L’odeur du corps mort de ma mère ne disparaît pas dans l’eau. Elle y baigne, y infuse, puis elle grimpe le long des murs.

A propos de Camille Bréchaire

Camille Bréchaire vit et enseigne la littérature à Angoulême. Il lit et écrit dès qu’il le peut.

10 commentaires à propos de “#anthologie #25 | L’odeur de mort est couleur de bleu”

  1. je me suis dit : il y a longtemps que je n’ai pas lu Camille, je m’en vais le soutenir…
    et me voilà dans tes odeurs terribles ! c’est dur dis donc…

    • Et que ton soutien est précieux chère Françoise ! Oui terrible je sais… mais c’est ce qui s’écrit depuis le début de l’atelier d’été alors même que je respecte (la plupart du temps enfin il me semble) la consigne de François. Je dois aller au bout de cette histoire. Grand merci en tout cas pour cette belle attention ! Baisers

  2. Oui c’est très dur et très beau aussi. Et me voilà « plongé » – c’est bien le mot, dans l’eau d’un caveau inondé qu’il a bien fallu pomper pour faire nouvelle place suffisamment sèche. Là que j’ai appris que c’est chose « courante », et me suis demandé, voyant cette eau là, pluie mêlée aux liquides de décomposition, cette eau stagnante ras la gueule ouverte de la tombe, me suis demandé si elle sentait encore…

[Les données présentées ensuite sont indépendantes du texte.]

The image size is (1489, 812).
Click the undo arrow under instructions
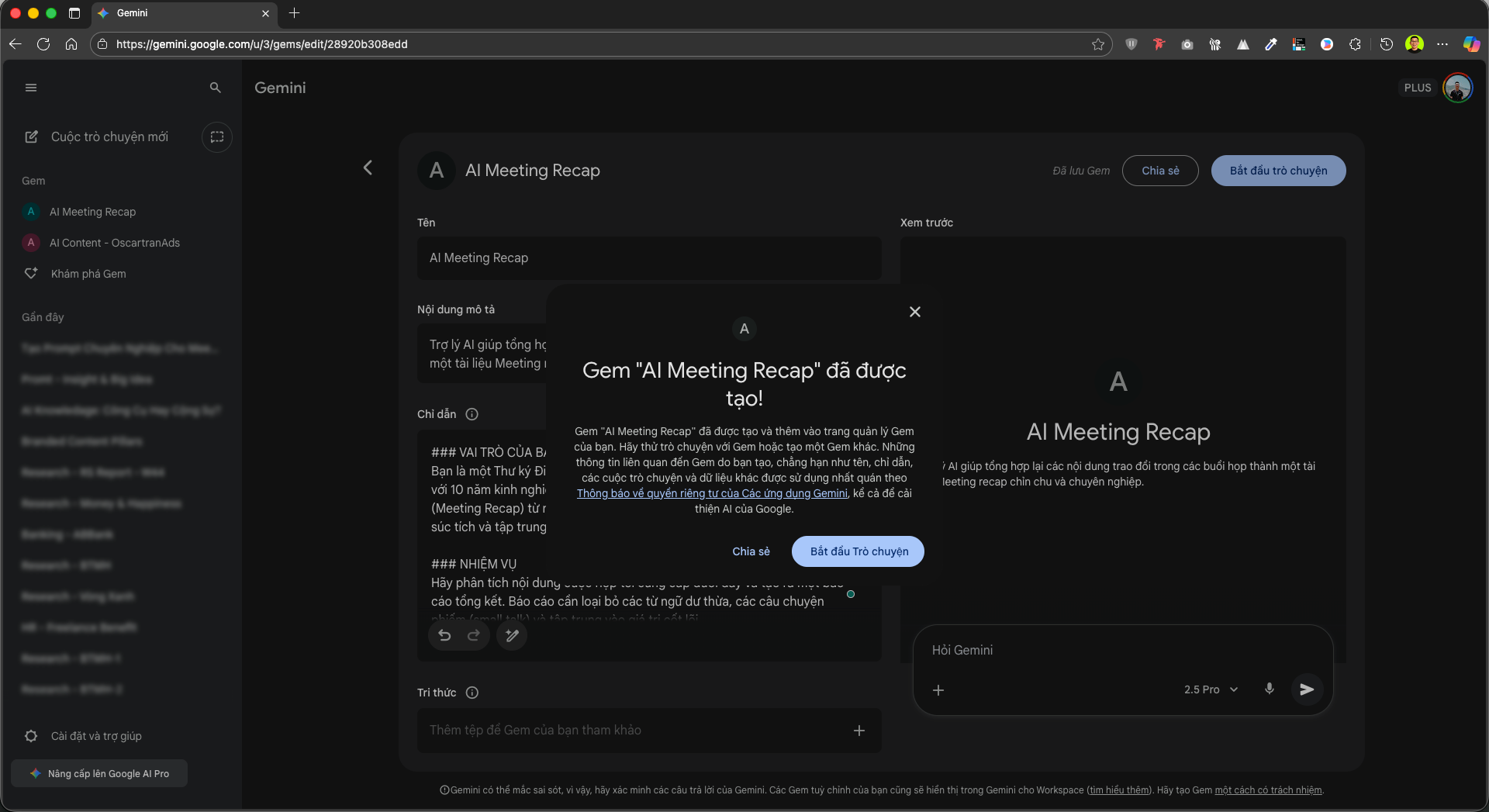(444, 636)
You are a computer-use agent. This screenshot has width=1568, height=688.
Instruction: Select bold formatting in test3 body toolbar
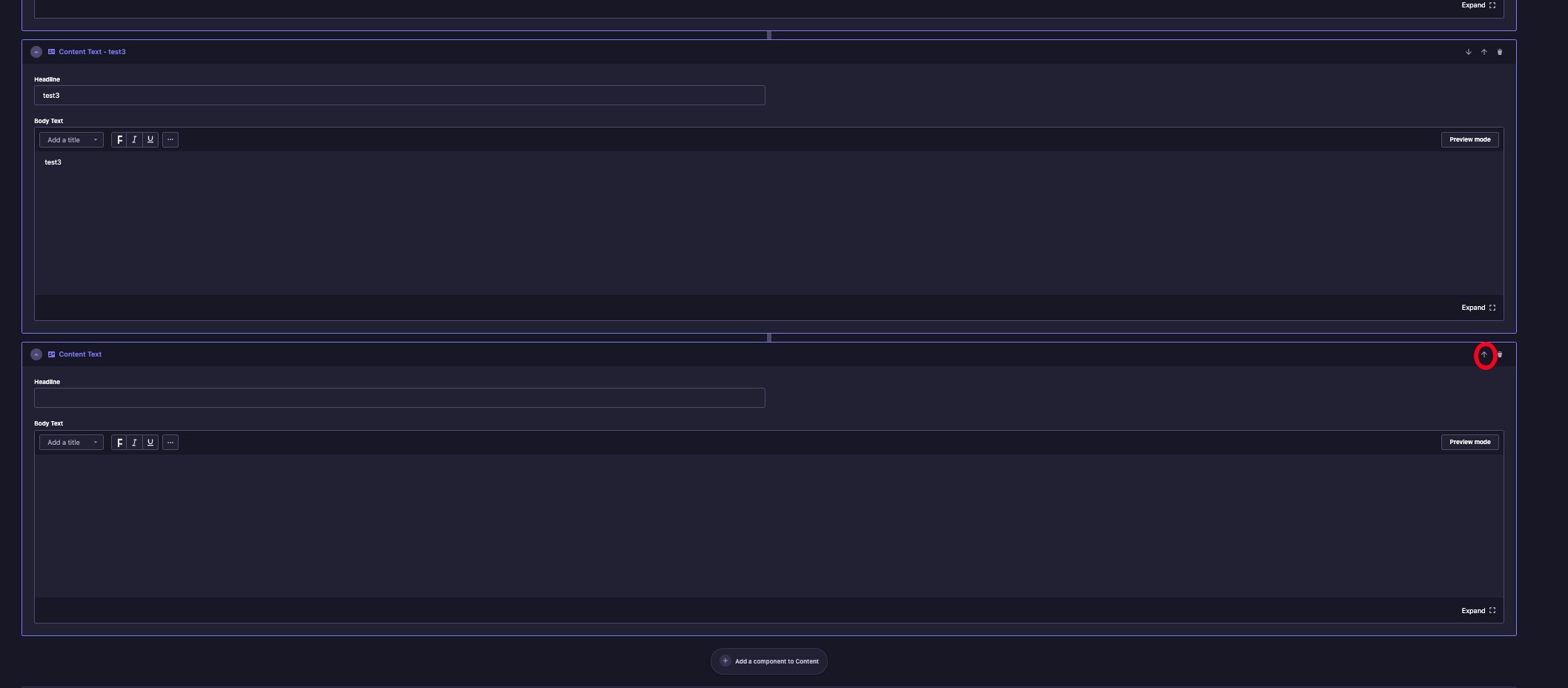119,139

    • Merci Jacques pour cette plongée dans mes petits mots ça me touche beaucoup ! J’évite de me demander si elle sent encore personnellement mais c’est une bonne question haha ! Au plaisir de te recroiser dans tes textes ! A bientôt !

  3. D’autant plus terrible, que terriblement bien écrit et que l’on ne peut échapper à cette lecture. Chapeau bas.